Passage to read —
--- START ---

Gradually the processor became more complex. We were not disturbed by this because computer graphics, after all, are complex. Finally the display processor came to resemble a full-fledged computer with some special graphics features. And then a strange thing happened. We felt compelled to add to the processor a second, subsidiary processor, which, itself, began to grow in complexity. It was then that we discovered a disturbing truth. Designing a display processor can become a never-ending cyclical process. In fact, we found the process so frustrating that we have come to call it the “wheel of reincarnation.”

It was not until they had traveled around the wheel several times that they realized what was happening. Once they did, they tried to view the whole problem from a broader perspective. It’s a good example of how they made tradeoffs between hardware and processors already 50 years ago.

Optimizing at different levels of abstraction

ProgrammingDesign optimization happens at different levels. At the higher levels, the application architecture is chosen, and the algorithms and data structures are selected. The lower levels consist of designing circuits, selecting instructions, and operations. The latter optimizations are platform dependent, while changes at the higher architecture and algorithm level are platform independent.

The optimizations happening at higher levels of abstraction have typically a bigger impact on performance than the lower-level implementation choices. For instance, changing an algorithm from O(n2) to O(n) in terms of space or time can have a huge impact on performance. Since hard-wired circuit design happens at a lower level of abstraction, there’s usually little effort spent on algorithm-level type of optimizations. Implementation in software running on a processor are performed at a higher level, giving the flexibility to implement a wider variety of optimizations. Again, this change in focus results in relatively lowering the power and increasing the performance of processor-based implementations.

Development time

Another aspect is development time, which is always scarce. It’s more labor intensive to design hardware circuits than to develop software. Therefore, hardware designers have started to use new tools like high-level synthesis that generate the circuits from C/C++ source files. This has allowed the designers to get more work done, at the expense of less efficient implementations though.

--- END ---

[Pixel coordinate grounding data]

--- START ---

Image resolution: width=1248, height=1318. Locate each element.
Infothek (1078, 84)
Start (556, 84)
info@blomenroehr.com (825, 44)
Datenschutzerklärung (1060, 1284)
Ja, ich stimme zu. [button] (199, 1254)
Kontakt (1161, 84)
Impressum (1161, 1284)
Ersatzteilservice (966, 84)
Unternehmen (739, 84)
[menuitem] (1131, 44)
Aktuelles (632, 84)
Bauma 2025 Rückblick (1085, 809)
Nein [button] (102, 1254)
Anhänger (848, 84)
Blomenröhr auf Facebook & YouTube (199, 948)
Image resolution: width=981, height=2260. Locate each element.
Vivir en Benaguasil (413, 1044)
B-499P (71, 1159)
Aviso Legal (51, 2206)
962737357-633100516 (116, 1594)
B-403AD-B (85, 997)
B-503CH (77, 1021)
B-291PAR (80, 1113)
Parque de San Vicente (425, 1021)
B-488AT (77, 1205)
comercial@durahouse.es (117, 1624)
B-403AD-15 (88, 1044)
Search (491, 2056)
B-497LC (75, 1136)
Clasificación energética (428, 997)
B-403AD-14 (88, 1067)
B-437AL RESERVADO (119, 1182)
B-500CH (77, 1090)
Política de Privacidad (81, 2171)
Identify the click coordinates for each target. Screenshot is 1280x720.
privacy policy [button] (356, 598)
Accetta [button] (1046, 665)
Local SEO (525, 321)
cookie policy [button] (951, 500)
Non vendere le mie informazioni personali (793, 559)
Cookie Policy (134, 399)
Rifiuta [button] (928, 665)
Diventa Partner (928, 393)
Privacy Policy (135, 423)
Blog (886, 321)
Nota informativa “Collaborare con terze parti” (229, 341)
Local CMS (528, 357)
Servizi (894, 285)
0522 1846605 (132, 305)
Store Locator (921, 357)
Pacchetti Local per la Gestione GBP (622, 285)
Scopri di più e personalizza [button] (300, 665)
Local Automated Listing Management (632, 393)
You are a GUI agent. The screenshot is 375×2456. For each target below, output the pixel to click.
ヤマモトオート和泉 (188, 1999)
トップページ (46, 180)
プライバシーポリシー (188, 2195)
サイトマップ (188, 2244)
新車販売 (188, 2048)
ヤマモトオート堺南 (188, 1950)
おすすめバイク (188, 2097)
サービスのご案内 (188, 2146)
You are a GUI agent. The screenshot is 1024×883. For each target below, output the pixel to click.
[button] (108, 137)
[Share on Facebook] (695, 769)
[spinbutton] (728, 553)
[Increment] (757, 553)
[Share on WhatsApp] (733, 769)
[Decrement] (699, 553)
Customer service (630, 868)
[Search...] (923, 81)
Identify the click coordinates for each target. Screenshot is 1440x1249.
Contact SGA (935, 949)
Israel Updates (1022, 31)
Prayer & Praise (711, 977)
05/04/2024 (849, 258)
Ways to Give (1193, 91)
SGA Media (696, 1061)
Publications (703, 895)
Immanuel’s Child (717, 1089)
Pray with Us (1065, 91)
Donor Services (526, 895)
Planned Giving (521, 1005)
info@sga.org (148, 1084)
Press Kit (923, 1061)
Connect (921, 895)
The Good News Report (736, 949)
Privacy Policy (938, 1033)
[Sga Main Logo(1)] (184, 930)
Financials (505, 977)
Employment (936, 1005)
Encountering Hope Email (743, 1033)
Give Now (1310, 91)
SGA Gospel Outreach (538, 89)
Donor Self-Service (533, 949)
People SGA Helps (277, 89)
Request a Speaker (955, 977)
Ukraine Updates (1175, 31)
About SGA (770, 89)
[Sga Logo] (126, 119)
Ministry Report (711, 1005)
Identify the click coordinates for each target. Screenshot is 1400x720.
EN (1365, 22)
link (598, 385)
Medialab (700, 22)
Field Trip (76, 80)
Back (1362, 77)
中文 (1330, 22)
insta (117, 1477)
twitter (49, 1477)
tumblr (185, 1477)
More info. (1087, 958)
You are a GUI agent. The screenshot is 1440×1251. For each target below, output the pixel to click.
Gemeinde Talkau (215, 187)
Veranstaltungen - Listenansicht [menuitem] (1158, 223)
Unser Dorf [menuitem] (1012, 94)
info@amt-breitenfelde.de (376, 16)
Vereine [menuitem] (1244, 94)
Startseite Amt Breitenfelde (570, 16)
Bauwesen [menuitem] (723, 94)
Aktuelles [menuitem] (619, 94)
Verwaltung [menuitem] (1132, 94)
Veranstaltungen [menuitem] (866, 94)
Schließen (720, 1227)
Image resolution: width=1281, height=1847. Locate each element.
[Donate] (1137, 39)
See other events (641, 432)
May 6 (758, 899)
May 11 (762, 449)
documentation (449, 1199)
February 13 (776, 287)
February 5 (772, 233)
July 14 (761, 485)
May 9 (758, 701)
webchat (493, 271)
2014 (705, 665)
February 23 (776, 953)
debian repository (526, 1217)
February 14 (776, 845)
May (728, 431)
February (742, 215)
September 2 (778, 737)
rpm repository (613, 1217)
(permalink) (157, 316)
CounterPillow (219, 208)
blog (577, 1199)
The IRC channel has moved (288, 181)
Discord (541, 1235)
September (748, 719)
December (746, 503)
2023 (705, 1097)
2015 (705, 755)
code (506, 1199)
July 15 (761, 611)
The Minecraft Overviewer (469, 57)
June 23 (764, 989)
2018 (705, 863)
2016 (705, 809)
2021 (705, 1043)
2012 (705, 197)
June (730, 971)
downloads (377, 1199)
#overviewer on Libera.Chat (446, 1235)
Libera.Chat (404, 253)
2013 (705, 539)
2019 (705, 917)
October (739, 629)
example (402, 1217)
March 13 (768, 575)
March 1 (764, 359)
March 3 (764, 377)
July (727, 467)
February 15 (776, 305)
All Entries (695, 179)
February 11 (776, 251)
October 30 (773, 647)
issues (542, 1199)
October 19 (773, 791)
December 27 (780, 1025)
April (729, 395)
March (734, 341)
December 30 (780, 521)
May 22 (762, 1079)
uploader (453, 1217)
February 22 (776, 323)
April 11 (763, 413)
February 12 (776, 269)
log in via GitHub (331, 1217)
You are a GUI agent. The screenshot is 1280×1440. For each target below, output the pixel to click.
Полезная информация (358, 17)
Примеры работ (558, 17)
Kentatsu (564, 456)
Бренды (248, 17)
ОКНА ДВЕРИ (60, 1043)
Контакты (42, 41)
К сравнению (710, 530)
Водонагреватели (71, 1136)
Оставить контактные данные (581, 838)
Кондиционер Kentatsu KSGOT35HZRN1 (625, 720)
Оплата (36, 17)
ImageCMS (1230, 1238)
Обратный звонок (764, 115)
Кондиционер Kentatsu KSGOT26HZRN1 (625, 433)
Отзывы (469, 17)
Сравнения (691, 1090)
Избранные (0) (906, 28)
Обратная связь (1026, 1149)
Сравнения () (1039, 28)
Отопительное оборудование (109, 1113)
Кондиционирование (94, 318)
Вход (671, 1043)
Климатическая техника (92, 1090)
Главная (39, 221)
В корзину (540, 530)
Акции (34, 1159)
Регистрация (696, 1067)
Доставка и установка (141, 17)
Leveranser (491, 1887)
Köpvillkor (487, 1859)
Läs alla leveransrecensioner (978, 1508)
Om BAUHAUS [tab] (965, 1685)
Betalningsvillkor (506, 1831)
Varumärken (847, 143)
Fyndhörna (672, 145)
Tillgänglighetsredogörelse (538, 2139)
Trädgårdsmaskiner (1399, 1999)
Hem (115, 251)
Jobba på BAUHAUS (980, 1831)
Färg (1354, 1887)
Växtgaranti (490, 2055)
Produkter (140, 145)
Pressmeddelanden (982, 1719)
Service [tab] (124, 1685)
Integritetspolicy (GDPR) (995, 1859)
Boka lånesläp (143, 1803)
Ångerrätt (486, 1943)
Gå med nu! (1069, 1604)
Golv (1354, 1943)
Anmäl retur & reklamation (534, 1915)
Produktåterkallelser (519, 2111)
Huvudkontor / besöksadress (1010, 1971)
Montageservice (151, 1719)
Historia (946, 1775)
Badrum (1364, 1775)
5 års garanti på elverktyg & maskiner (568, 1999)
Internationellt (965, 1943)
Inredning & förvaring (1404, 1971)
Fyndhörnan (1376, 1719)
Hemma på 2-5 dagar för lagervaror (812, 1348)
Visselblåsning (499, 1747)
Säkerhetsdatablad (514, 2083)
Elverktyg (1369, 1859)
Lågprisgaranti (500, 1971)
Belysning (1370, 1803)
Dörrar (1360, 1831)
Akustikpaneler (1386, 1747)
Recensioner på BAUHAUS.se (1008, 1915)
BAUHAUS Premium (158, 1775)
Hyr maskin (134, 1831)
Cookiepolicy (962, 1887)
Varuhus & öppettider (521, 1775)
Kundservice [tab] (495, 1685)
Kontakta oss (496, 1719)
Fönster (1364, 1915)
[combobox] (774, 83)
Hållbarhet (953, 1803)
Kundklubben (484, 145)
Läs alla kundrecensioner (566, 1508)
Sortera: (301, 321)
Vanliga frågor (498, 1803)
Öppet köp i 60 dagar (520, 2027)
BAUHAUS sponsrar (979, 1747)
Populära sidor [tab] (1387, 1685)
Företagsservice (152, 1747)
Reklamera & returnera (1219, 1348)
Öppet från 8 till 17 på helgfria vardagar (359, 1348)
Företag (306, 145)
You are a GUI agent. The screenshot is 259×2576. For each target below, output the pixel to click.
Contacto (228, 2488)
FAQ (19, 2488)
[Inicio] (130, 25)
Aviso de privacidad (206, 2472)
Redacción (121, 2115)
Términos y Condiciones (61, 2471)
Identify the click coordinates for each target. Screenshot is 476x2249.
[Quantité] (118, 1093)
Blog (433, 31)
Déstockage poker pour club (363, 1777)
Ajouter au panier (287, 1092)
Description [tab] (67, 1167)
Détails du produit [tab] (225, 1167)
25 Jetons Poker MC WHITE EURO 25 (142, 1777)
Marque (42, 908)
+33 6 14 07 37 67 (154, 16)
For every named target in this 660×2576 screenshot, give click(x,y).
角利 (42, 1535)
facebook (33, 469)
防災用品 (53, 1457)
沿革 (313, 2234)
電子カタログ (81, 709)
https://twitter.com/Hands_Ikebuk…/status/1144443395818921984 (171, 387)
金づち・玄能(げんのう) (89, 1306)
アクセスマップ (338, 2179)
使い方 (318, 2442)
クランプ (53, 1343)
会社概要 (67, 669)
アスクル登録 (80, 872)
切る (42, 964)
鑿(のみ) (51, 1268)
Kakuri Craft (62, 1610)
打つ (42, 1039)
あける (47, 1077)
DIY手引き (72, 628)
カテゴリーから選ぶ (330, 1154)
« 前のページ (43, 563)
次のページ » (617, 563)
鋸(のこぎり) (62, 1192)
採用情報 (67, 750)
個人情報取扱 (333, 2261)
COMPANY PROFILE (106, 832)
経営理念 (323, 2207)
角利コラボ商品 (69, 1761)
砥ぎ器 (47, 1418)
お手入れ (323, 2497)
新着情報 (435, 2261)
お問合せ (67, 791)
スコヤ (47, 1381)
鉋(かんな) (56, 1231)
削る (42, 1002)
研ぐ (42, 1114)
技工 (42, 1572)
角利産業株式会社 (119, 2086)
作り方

--- END ---

Task objective — Could you continue the article on hardware and processor design tradeoffs from its last sentence?

Exercise output —
With a processor-based approach, there’s optimization done at two levels: the processor itself can be optimized over time, while keeping the ISA stable, allowing the same software to keep running on the continuously refined, faster, smaller, and lower power implementations of the same processor. In addition, there’s also more time available to optimize the software, since it takes less time to implement software compared to developing hardware circuits.

In short, since it’s much faster to develop software than to develop hardware, there’s more time left for optimization. Hard-wired implementations of visual computing algorithms and applications are often bloated and are heavily redesigned over the course of many years, from chip generation to chip generation.

Conclusion

Yes, hard-wired logic circuits can be much smaller than a processor-based approach. In case you need to for instance simply multiply an incoming 16-bit signal by a simple constant value, a hard-wired approach will be much smaller than a processor-based approach with its generic multipliers, instruction memory and instruction decoders that can be seen as pure overhead. As soon as the application is a bit more complex though, for instance a system that runs different deep learning networks, full video coding, or computer vision stacks, then a carefully crafted processor optimized for visual computing can result in a design that provides more performance per Watt and more performance per silicon dollar. We’ve been licensing our processors for over 15 years into applications that are very cost and power sensitive and regularly beat hard-wired accelerators on these key metrics, while remaining software programmable, which is crucial in the field of visual computing, whose algorithms and applications are still rapidly changing.